Esta amenaza acabó por intimidar al hostelero. Después del rey y del señor cardenal, el señor de Tréville era el hombre cuyo nombre era quizá el repetido con más frecuencia por los militares e incluso por los burgueses. También estaba el padre Joseph, cierto; pero su nombre a él nunca le era pronunciado sino en voz baja, ¡tan grande era el terror que inspiraba la eminencia gris, como se llamaba al familiar del cardenal!

Por eso, arrojando su chuzo lejos de sí, y ordenando a su mujer hacer otro tanto con su mango de escoba y a sus servidores con sus bastones, fue el primero que dio ejemplo en buscar la carta perdida.

-¿Es que esa carta encerraba algo precioso? -preguntó el hostelero al cabo de un instante de investigaciones inútiles.

-¡Diablos! ¡Ya lo creo! -exclamó el gascón, que contaba con aquella carta para hacer su carrera en la corte-. Contenía mi fortuna.

-¿Bonos contra el Tesoro? -preguntó el hostelero inquieto.

-Bonos contra la tesorería particular de Su Majestad -respondió D'Artagnan que, contando con entrar en el servicio del rey gracias a esta recomendación, creía poder dar aquella respuesta algo aventurada sin mentir.

-¡Diablos! -dijo el hostelero completamente desesperado.

-Pero no importa -continuó D'Artagnan con el aplomo nacional-, no importa; el dinero no es nada, pero esa carta sí lo era todo. Hubiera preferido perder antes mil pistolas que perderla.

Nada arriesgaba diciendo veinte mil, pero cierto pudor juvenil lo contuvo.

Un rayo de luz alcanzó de pronto la mente del hostelero, que se daba a todos los diablos al no encontrar nada.

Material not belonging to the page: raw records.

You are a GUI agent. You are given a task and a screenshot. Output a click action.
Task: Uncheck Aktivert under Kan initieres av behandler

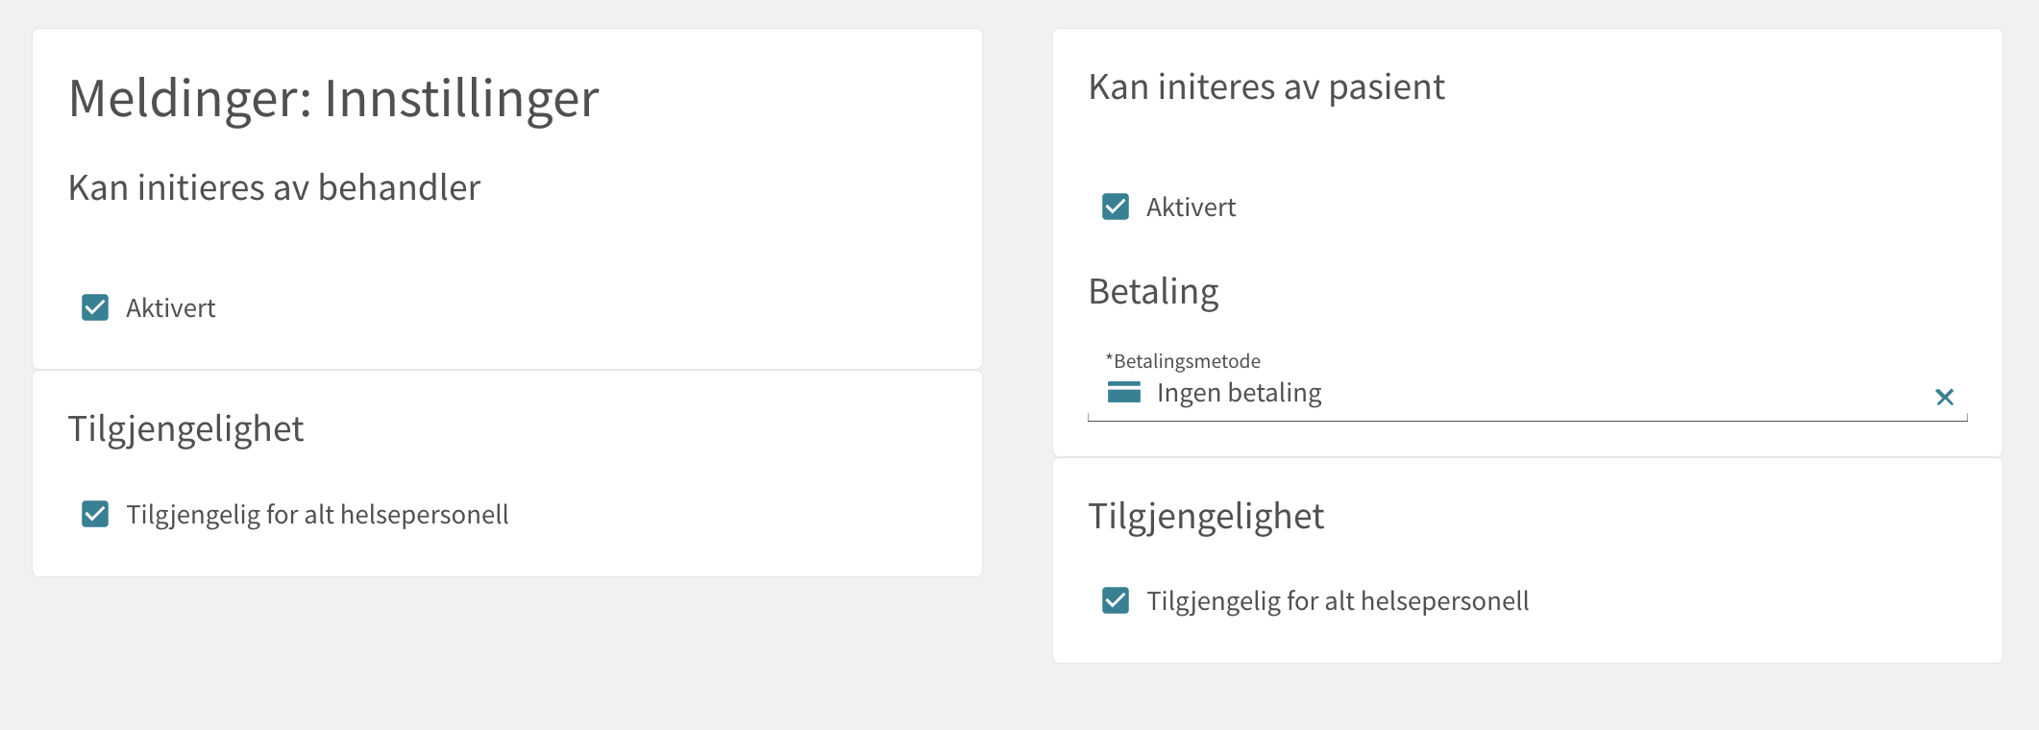click(95, 307)
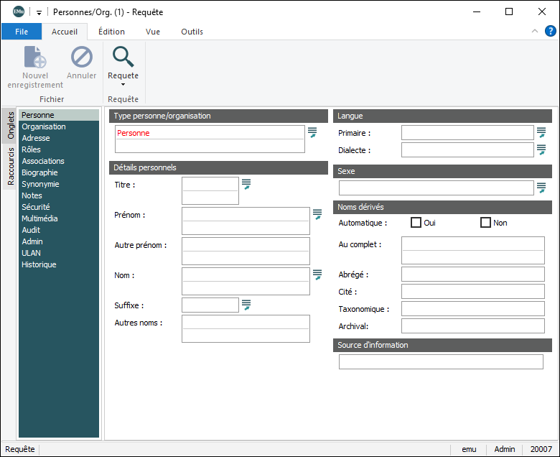Open the quick access toolbar dropdown arrow
Screen dimensions: 560x457
pyautogui.click(x=39, y=12)
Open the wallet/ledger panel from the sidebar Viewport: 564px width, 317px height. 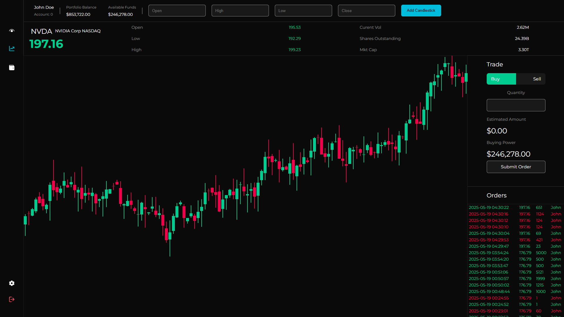(12, 68)

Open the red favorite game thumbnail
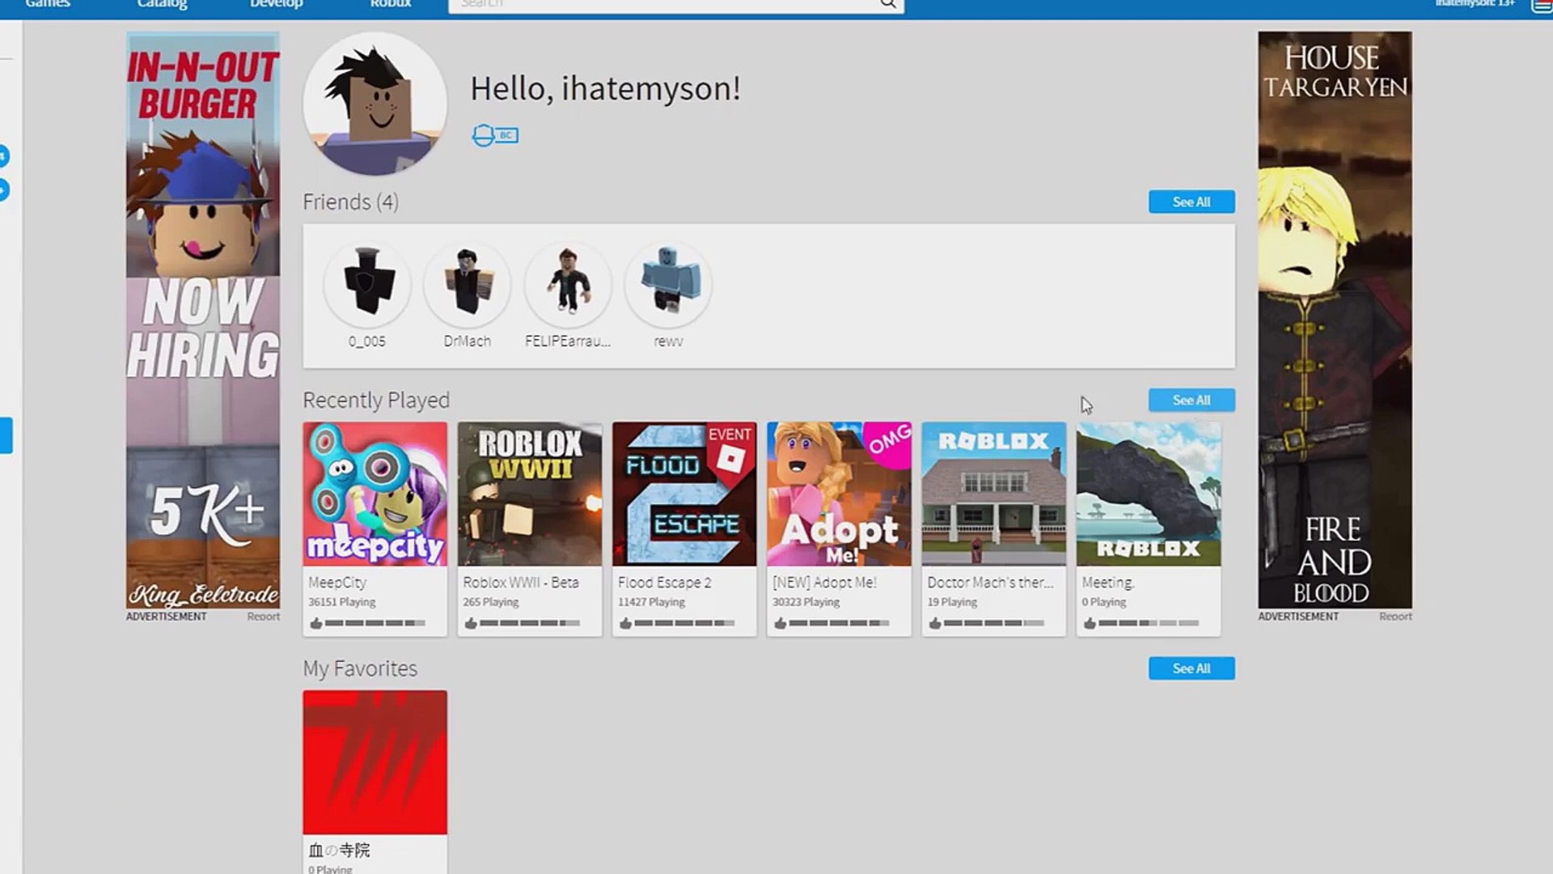(x=374, y=762)
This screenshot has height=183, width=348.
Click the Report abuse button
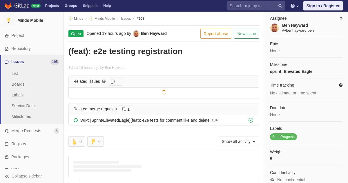[x=216, y=34]
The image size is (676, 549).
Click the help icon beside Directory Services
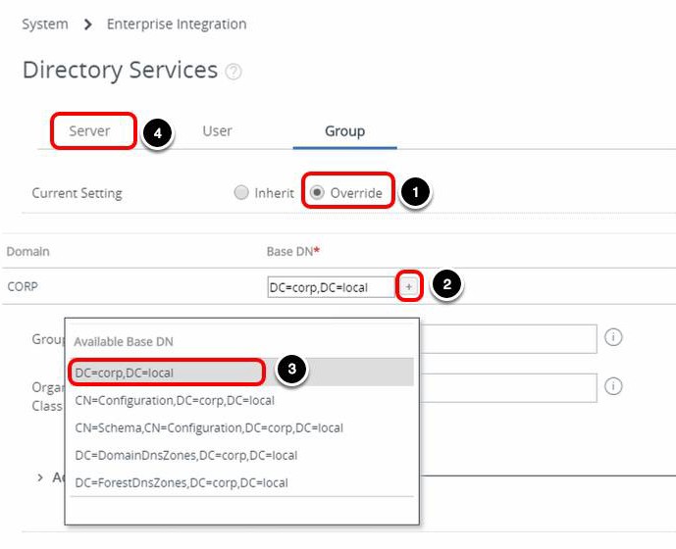pos(234,72)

-Esa carta no se ha perdido -exclamó.

-¡Ah! -dijo D'Artagnan.

-No; os la han robado.

-¿Robado? ¿Y quién?

-El gentilhombre de ayer. Bajó a la cocina, donde estaba vuestro jubón. Se quedó allí solo. Apostaría que ha sido él quien la ha robado.

-¿Lo creéis? -respondió D'Artagnan poco convencido, porque sabía mejor que nadie la importancia completamente personal de aquella carta, y no veía en ella nada que pudiera provocar la codicia.

El hecho es que ninguno de los criados, ninguno de los viajeros presentes hubiera ganado nada poseyendo aquel papel.

-Decís, pues -respondió D'Artagnan-, que sospecháis de ese impertinente gentilhombre.

-Os digo que estoy seguro -continuó el hostelero-; cuando yo le anuncié que Vuestra Señoría era el protegido del señor de Tréville, y que teníais incluso una carta para ese ilustre gentilhombre, pareció muy inquieto, me preguntó dónde estaba aquella carta, y bajó inmediatamente a la cocina donde sabía que estaba vuestro jubón.

-Entonces es mi ladrón -respondió D'Artagnan-; me quejaré al señor de Tréville, y el señor de Tréville se quejará al rey.

Luego sacó majestuosamente dos escudos de su bolsillo, se los dio al hostelero, que lo acompañó, sombrero en mano, hasta la puerta, y subió a su caballo amarillo, que le condujo sin otro accidente hasta la puerta Saint-Antoine, en París, donde su propietario lo vendió por tres escudos, lo cual era pagarlo muy bien, dado que D'Artagnan lo había agotado hasta el exceso durante la última etapa. Además, el chalán a quien D'Artagnan lo cedió por las nueve libras susodichas no ocultó al joven que sólo le daba aquella exorbitante suma debido a la originalidad de su color.

D'Artagnan entró, pues, en París a pie, llevando su pequeño paquete bajo el brazo, y caminó hasta encontrar una habitación de alquiler que convino a la exigüidad de sus recursos. Aquella habitación era una especie de buhardilla, sita en la calle des Fossoyeurs, cerca del Luxemburgo.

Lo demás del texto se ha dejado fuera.